If you use a long int (which int will promote to, automatically), you
could do the calculation with a very simple program, providing you don't
run out of either time or memory.

if it were my problem, I'd do it in three steps. First write a program
to calculate N! exactly. See how long it takes for 100, and how many
digits are in the answer. Then try it again for 1000!
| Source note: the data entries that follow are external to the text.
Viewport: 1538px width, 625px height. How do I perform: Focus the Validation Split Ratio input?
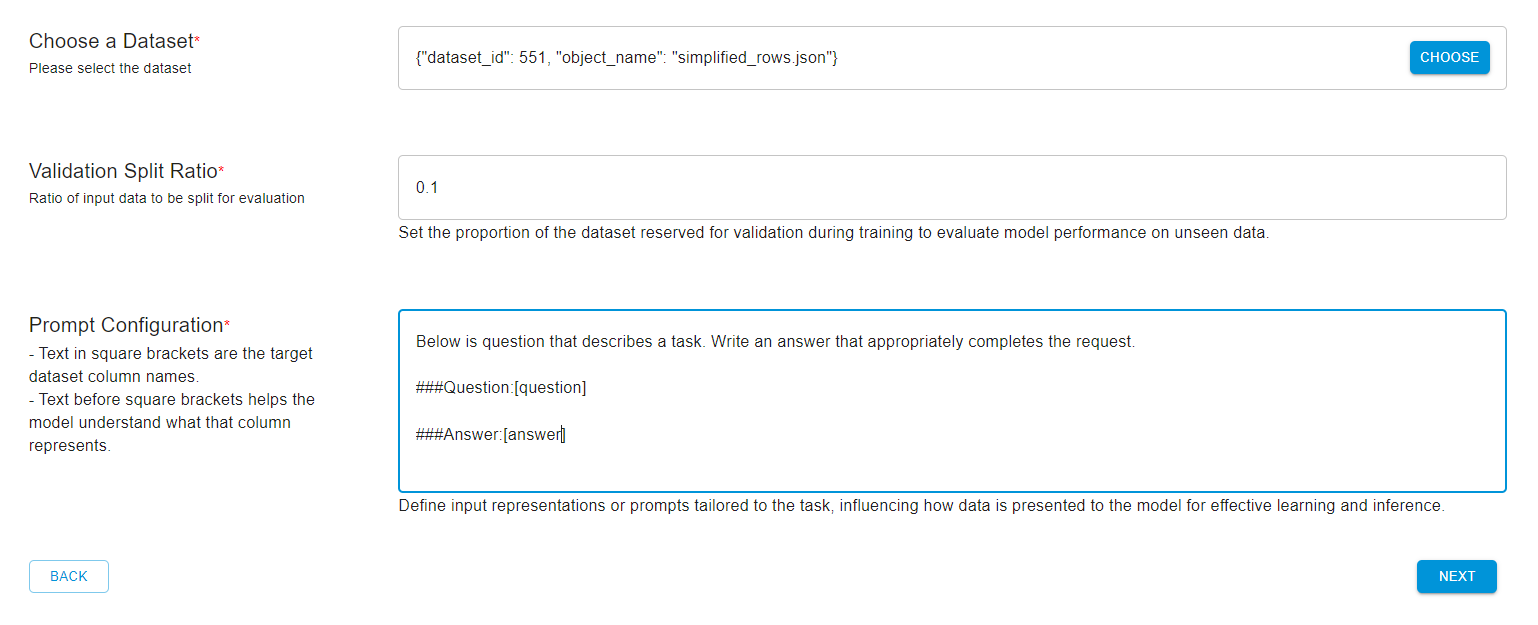point(951,187)
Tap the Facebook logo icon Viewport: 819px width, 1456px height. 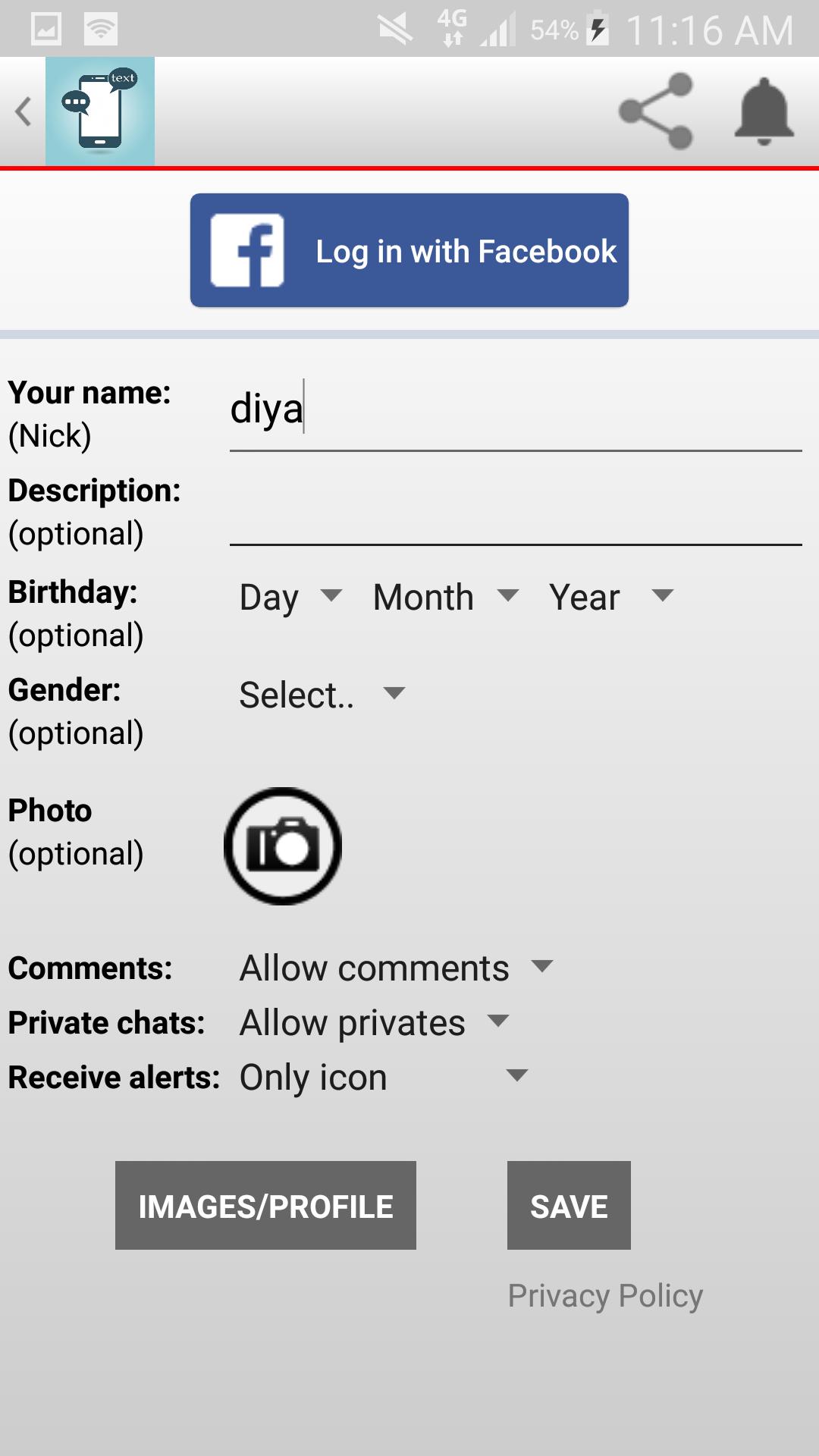(x=247, y=250)
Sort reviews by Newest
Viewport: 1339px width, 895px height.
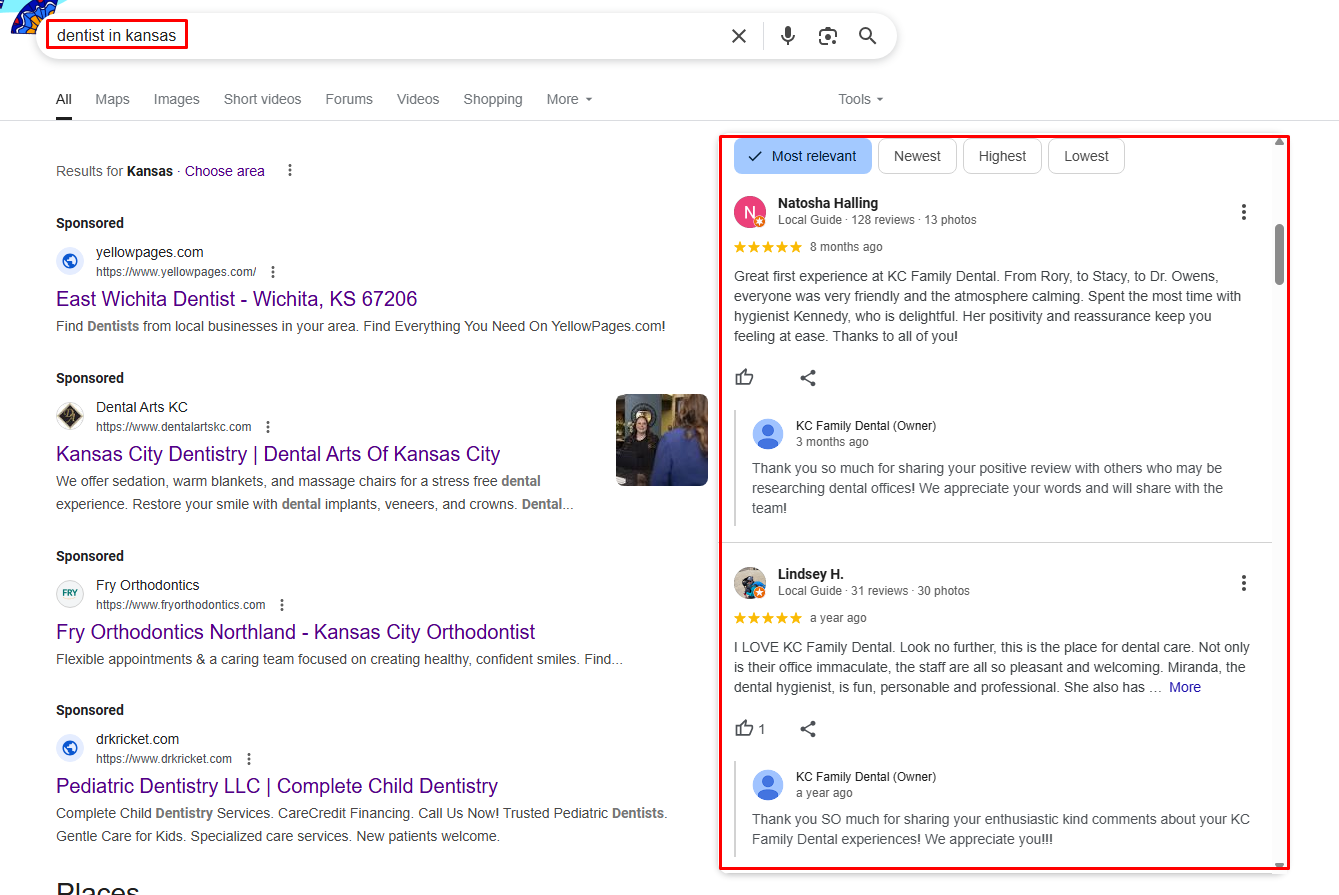click(x=917, y=156)
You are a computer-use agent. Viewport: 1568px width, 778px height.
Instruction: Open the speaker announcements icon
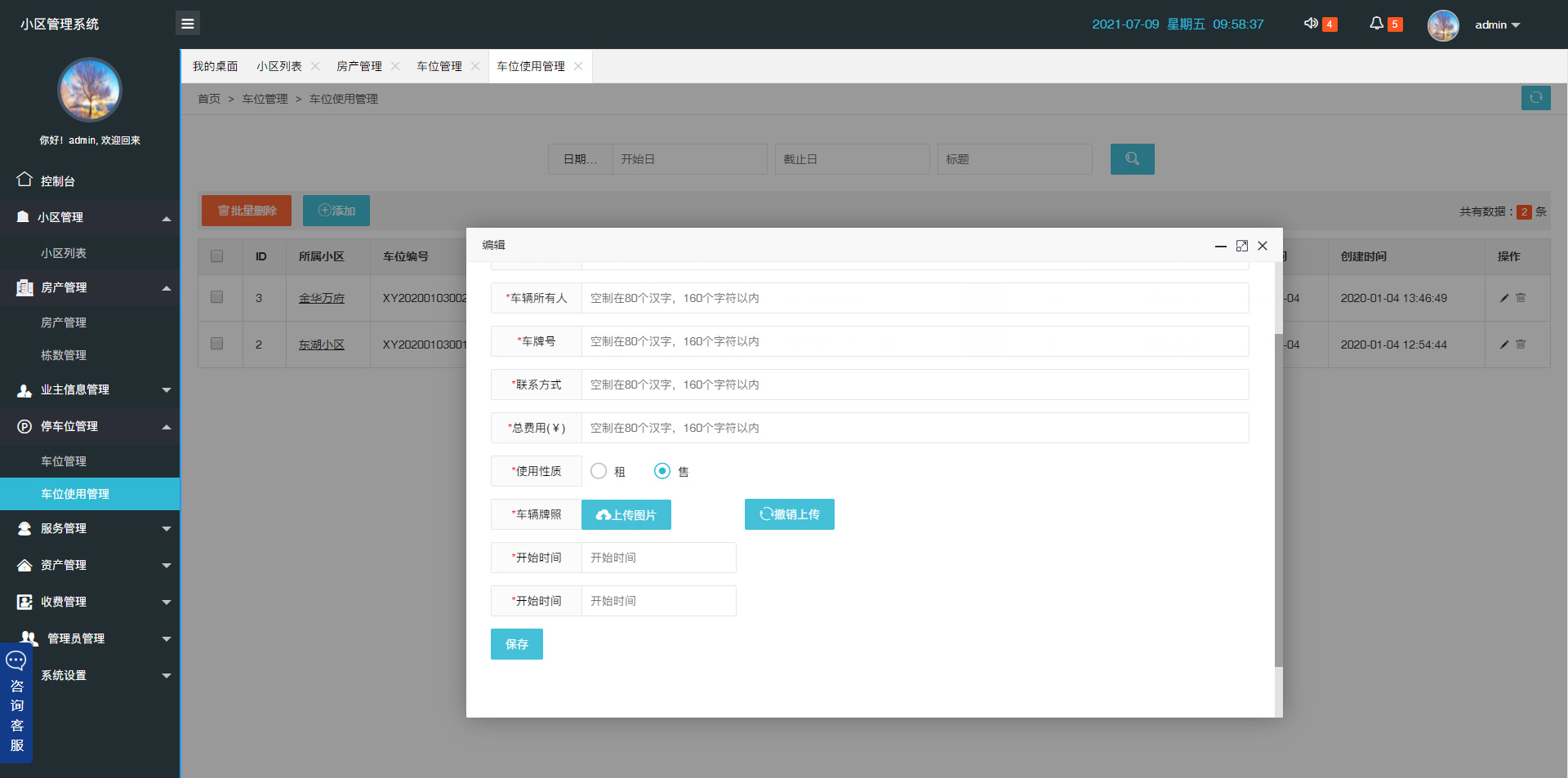coord(1311,24)
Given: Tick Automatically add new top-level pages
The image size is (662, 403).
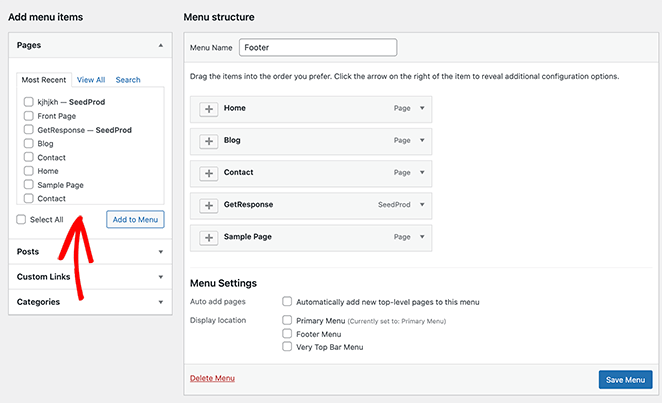Looking at the screenshot, I should pos(288,301).
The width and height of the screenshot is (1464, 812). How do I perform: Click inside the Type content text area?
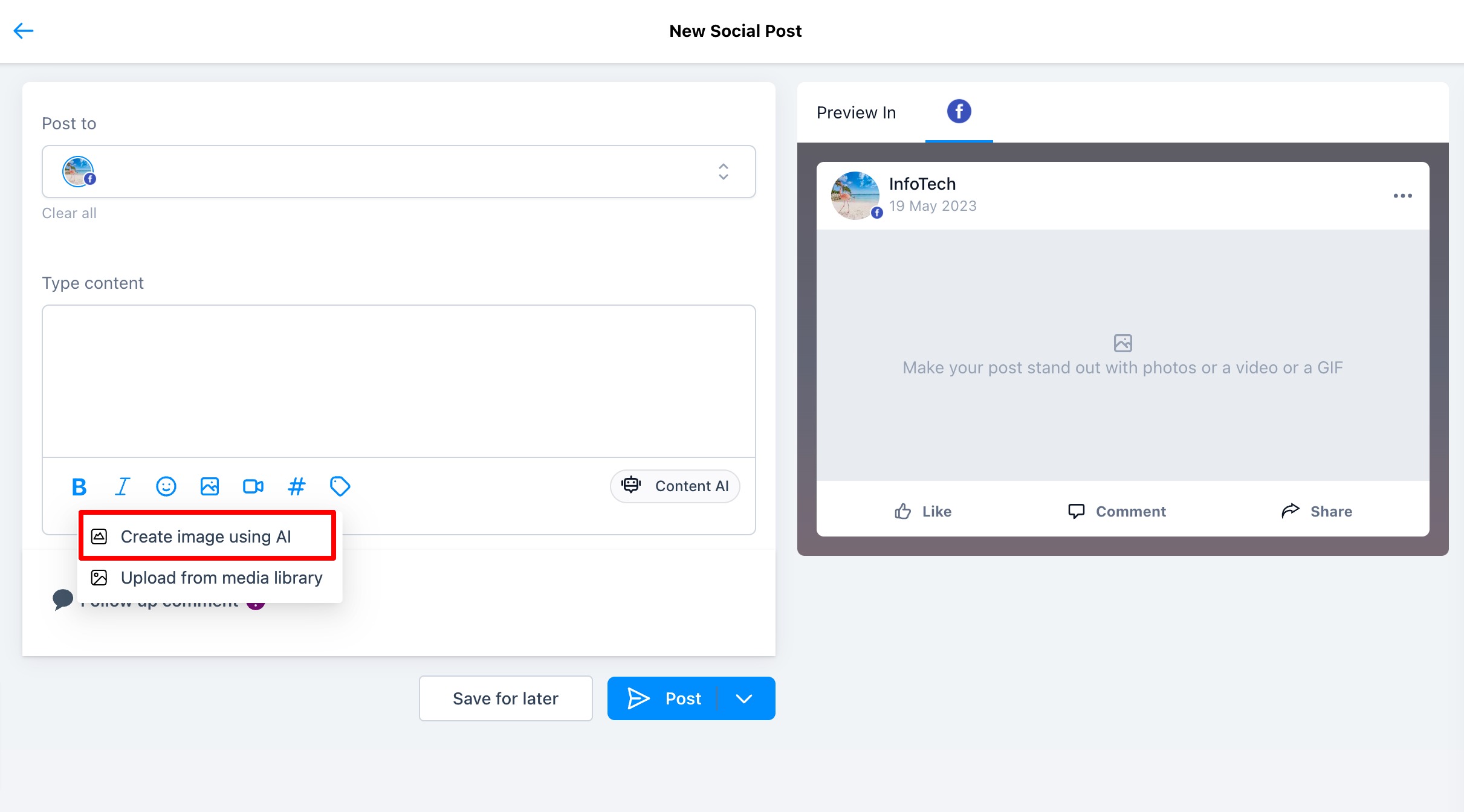click(398, 381)
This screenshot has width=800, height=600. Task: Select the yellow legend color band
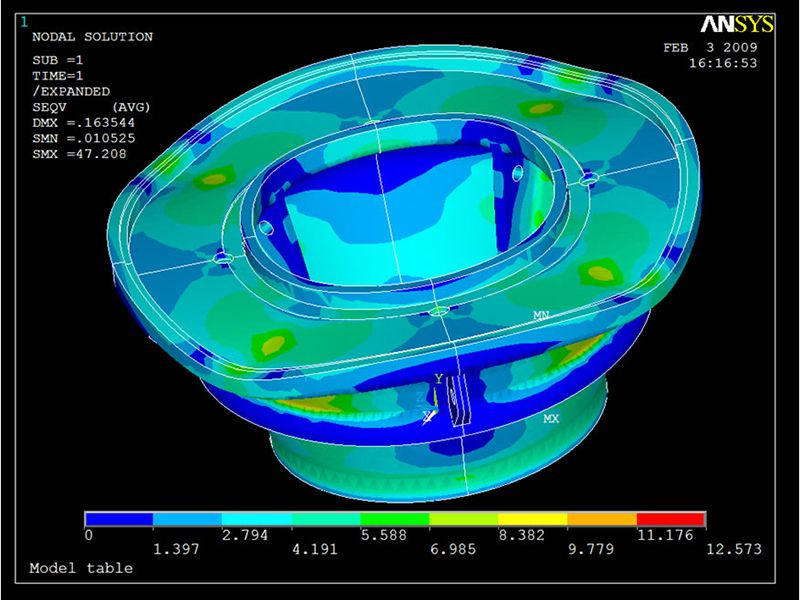tap(533, 519)
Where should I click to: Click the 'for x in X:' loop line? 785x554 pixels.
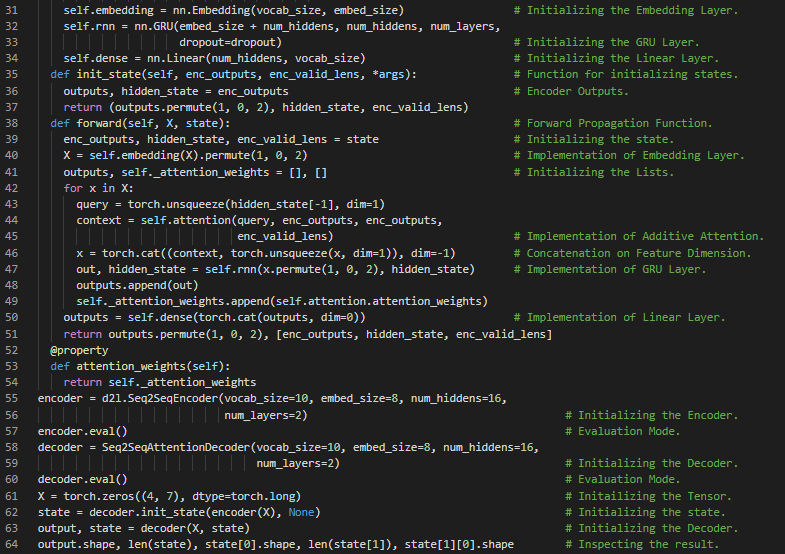(x=98, y=188)
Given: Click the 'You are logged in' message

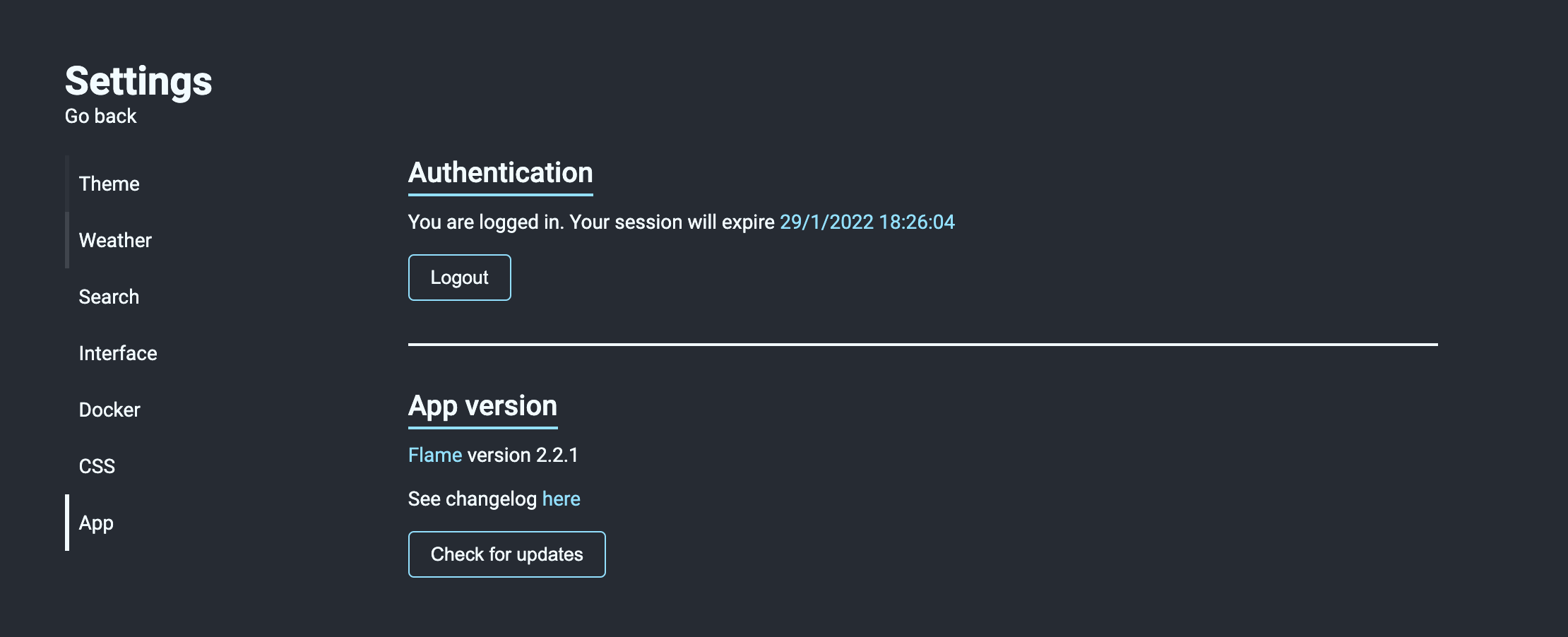Looking at the screenshot, I should [x=485, y=222].
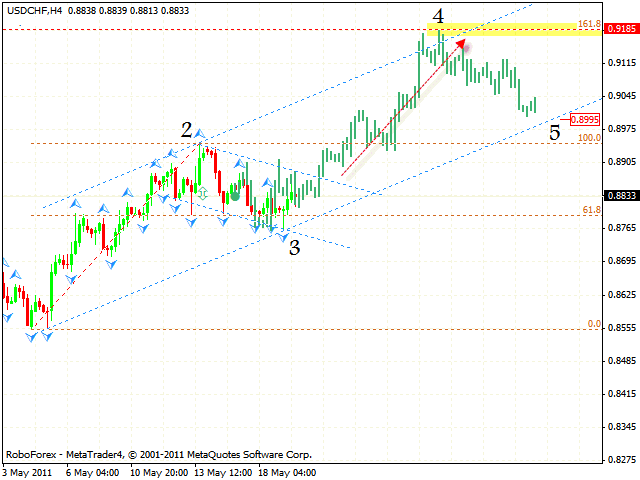Select the 161.8 Fibonacci level label
640x480 pixels.
point(591,22)
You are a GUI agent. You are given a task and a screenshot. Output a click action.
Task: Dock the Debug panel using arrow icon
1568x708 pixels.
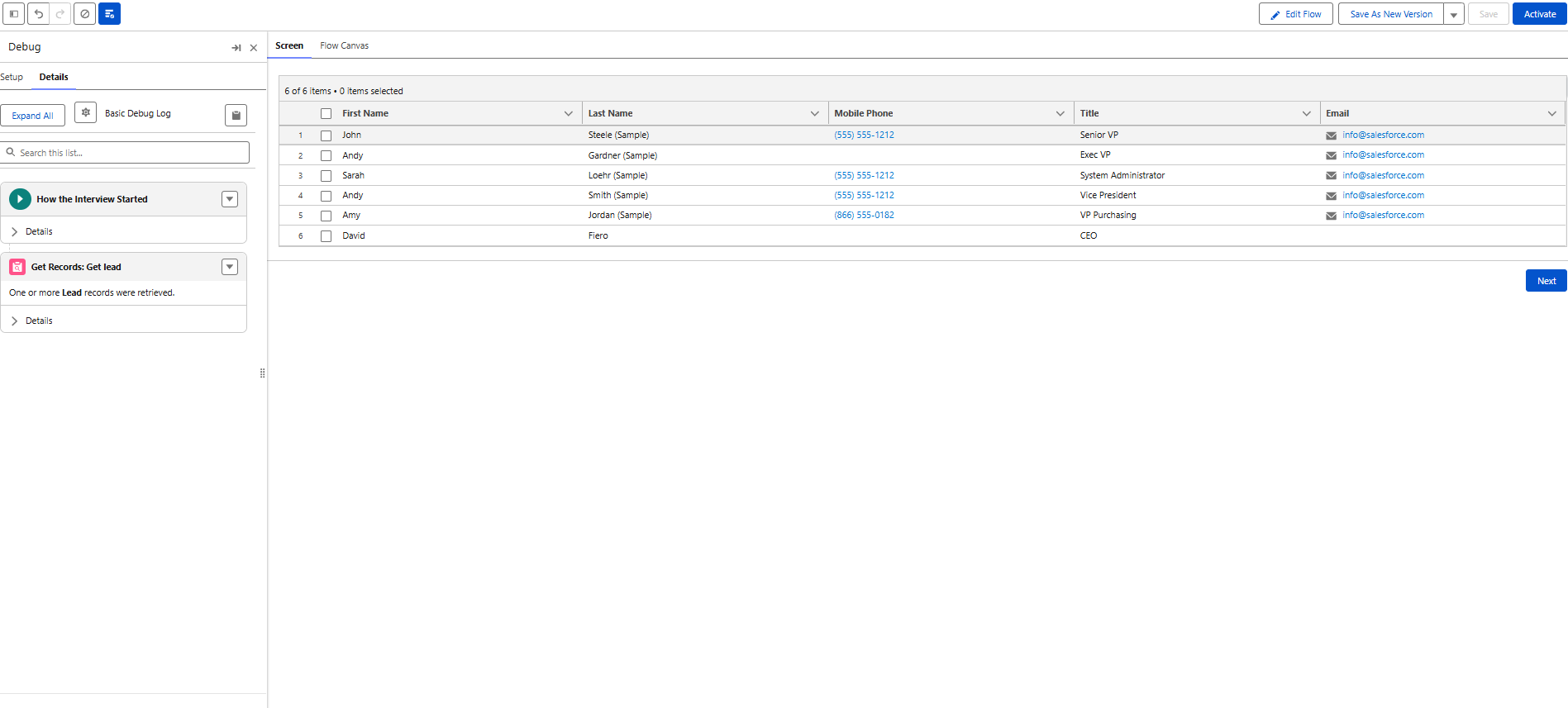pos(236,48)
Next, I'd look up the gamma function, and figure out how large the
desired value will be.

Finally, depending on what I got from those first two, I'd either run
the first program with 32327, and wait a long time, or write a
specialized math package to calculate the gamma function to whatever
precision I thought Ineeded.


--

DaveA


Well, its in a puzzle.. everything is done except this part. I need to 
calculate N! ( max value of N is 10^6).
                                        

I decided to take the time, and the desired number is 1317440 digits long, and takes about 3 seconds to compute. So try it, and forget my stuff till you want a really large factorial.

I tried factorial of 10 times your number, and decided to kill it after 5 minutes. So if you have to go up to a million, my 3-part answer is still appropriate.

If it's part of a larger puzzle, perhaps you are not really looking for the actual value, but are going to do something with it. For example, you may just want the last 1000 digits (I can tell you that answer without a program).

What does your code look like so far? If it's more than one line, perhaps you haven't loooked hard enough at the standard library. it has both gamma and factorial functions. Unfortunately, the gamma function runs out of steam at less than 180, when the float just isn't big enough.

There are other approaches that may bear looking at, like the SciPy library. But first we'd need to know just what you need with this factorial.